[Question 1]:
For example, ChangeReplicas(...)
step 1. range 1 has A,B,C three replica
step 2. add replica D to range 1, then range 1 has A,B,C,D four replica
step 3. delete replica A from range 1, then range 1 has B,C,D three replica, replica A will be added to the replica_gc_queue
But, in step 3, it's a replica gc queue. If there are many elements in queue,
the scanner will scan the replicas in the store, meanwhile there is new leader lease which was took affect with the replica.
The queue.go MaybeAdd -> shouldQueue will return false,0 accroding to the lease expiration 24H and remove the replica from the queue.

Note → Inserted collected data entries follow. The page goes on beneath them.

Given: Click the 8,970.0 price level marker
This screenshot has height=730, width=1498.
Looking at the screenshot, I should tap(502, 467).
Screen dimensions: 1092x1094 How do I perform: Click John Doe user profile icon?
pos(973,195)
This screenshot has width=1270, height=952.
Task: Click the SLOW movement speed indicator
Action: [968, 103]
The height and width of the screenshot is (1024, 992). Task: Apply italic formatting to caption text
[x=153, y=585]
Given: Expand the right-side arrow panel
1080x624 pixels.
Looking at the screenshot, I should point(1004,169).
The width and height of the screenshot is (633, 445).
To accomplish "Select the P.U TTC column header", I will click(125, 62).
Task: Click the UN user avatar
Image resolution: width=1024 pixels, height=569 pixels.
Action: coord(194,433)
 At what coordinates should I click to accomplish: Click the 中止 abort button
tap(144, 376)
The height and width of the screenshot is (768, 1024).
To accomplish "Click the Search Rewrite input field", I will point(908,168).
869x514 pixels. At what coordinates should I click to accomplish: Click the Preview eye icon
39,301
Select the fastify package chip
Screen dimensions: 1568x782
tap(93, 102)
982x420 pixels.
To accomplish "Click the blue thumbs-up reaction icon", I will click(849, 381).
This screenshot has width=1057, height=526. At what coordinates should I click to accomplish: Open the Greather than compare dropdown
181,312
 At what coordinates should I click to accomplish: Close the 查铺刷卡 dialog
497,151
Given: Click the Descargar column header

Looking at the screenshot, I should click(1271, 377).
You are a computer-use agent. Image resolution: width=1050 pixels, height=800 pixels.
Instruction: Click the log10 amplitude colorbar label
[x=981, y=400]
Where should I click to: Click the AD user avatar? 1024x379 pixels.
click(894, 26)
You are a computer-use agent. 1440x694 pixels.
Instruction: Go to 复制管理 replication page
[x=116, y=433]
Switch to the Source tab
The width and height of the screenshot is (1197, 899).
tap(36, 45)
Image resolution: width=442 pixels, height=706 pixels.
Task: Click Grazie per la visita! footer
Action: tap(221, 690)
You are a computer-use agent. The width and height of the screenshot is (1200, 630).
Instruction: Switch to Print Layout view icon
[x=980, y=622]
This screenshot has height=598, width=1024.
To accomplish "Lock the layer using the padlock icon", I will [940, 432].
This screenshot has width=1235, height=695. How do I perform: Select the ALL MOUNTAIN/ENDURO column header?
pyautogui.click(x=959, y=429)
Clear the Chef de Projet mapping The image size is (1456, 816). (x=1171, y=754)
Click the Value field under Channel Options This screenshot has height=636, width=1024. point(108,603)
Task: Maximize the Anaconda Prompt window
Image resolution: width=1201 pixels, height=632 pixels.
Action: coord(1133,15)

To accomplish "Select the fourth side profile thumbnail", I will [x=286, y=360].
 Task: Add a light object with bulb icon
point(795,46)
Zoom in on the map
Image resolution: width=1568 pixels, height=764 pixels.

Wait a moment, kill the cockroach, the cockroach will never be started again.
Beause the replica' local meta is not deleted yet, start command will load it and panic.
Summary,
ChangeReplicas(...) RemoveReplica operation add replica to the replica_gc_queue directly without shouldQueue.
Scanner will add/remove replica to/from the replica_gc_queue according to the shouldQueue.
The two of them will affect each other.
[Question 2]:
The replica_gc_queue is a asynchronous processing. If the queue has not been fully processed, the cockroach is down.
The local meta is not deleted yet. Restart will be fail.
How do you feel? Or other suggestions.